Nuriye Gülmen und Semih Özakça befinden sich in Ankara im Hungerstreik. Die Universitätsdozentin und der Lehrer protestieren so gegen ihre Entlassung durch den türkischen Staat. Die Organisation »Barış için Akademisyenler« (Akademiker für den Frieden) möchte in Deutschland auf die Lage der beiden und aller anderen entlassenen Staatsbediensteten aufmerksam machen. Betül Havva Yılmaz ­gehört zu der Gruppe und hat mit der »Jungle World« gesprochen.
Small Talk Von

Seit wann sind Nuriye Gülmen und Semih Özakça im Hungerstreik?
Sie demonstrieren seit mehr als 180 Tagen in Ankara auf der Straße, mehr als 60 Tage davon im Hungerstreik. Nuryie ist Dozentin, wir haben jahrelang zusammengearbeitet. Semih ist Lehrer. Sie wurden, wie ich und alle Entlassenen, ohne Gerichtsverfahren suspendiert und mit lebenslangem Berufsverbot belegt.

Wie geht es den beiden?
Sie befinden sich in einer gefährlichen gesundheitlichen Lage.

Ihre Organisation möchte in Deutschland auf den Hungerstreik und die Entlassungen aufmerksam machen?
Ja, wir haben am vergangenen Wochenende in Köln aus Solidarität einen eintägigen symbolischen Hungerstreik absolviert. Am Sonntag werden wir das Gleiche in Berlin am Pariser Platz tun.

Wie viele Menschen wurden seit dem gescheiterten Putschversuch aus dem Staatsdienst entlassen?
Per Notstandsdekret wurden mehr als 120 000 Wissenschaftler, Lehrer und andere Beamte entlassen.

Wie verdienen die Entlassenen seither ihren Lebensunterhalt?
Ich habe keine Ahnung. Diese Leute dürfen nie wieder im Staatsdienst tätig sein, sie wurden ohne jeglichen Gerichtsprozess mit lebenslangem Berufsverbot belegt.
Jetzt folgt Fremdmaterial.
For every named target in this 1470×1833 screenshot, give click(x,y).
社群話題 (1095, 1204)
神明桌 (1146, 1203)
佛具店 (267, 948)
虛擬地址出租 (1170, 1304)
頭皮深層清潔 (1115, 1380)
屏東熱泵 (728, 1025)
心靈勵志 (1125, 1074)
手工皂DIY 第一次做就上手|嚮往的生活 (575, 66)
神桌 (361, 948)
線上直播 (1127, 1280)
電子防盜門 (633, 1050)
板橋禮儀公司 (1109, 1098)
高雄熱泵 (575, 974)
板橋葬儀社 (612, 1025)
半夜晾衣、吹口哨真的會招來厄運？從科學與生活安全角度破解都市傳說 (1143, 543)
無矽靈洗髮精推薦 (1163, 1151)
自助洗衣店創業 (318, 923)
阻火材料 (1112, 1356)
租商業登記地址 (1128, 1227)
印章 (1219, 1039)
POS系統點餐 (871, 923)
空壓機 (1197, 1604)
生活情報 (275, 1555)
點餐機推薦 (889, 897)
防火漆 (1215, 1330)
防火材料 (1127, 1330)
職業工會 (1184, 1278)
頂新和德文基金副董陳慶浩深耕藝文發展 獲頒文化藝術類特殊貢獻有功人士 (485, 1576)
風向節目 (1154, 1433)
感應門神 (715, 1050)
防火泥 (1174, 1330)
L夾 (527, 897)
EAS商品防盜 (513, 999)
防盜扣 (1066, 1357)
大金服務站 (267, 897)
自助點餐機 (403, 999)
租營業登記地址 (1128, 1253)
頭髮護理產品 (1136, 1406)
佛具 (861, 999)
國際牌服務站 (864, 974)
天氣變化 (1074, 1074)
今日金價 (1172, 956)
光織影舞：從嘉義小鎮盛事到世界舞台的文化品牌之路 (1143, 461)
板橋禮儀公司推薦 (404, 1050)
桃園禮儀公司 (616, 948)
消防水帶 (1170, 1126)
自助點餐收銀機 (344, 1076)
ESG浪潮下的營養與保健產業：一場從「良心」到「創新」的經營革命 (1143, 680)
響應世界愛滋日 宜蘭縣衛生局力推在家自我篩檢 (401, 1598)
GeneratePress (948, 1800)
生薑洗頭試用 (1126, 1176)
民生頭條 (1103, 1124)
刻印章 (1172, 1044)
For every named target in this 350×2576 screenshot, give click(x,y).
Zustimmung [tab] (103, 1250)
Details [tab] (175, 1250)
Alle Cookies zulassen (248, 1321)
Und auch private Arbeitgeber ­geben ihnen keinen Arbeitsplatz, weil sie Angst davor haben, jemanden einzustellen, der auf der schwarzen Liste steht. Etwa 7 900 Akademiker und 33 900 Lehrer ­wurden entlassen. Wir haben aber zumindest die Bildungsgewerkschaft Eğitim Sen, die uns unterstützt. Die anderen 80 000 Entlas­senen haben diese Hilfe nicht.

Unterstützt die internationale akademische Welt die Kollegen in der Türkei?
Ich kann nur von Deutschland sprechen. Es gibt hierzulande Stiftungen, über die man Stipendien beantragen kann. Ich habe beispielsweise ein Stipendium der Rosa-Luxemburg-Stiftung erhalten. Das ist eine große Unterstützung, zumal es für uns sehr eilig war und die Stiftung den Prozess für uns erleichtert hat. Manche von uns befanden sich beispielsweise für Vorträge und andere Veranstaltungen in Deutschland, als sie von ihrer Entlassung erfuhren, und sind nicht in die Türkei zurückgekehrt. In Deutschland gibt es also Solidarität. Sie muss aber noch größer werden.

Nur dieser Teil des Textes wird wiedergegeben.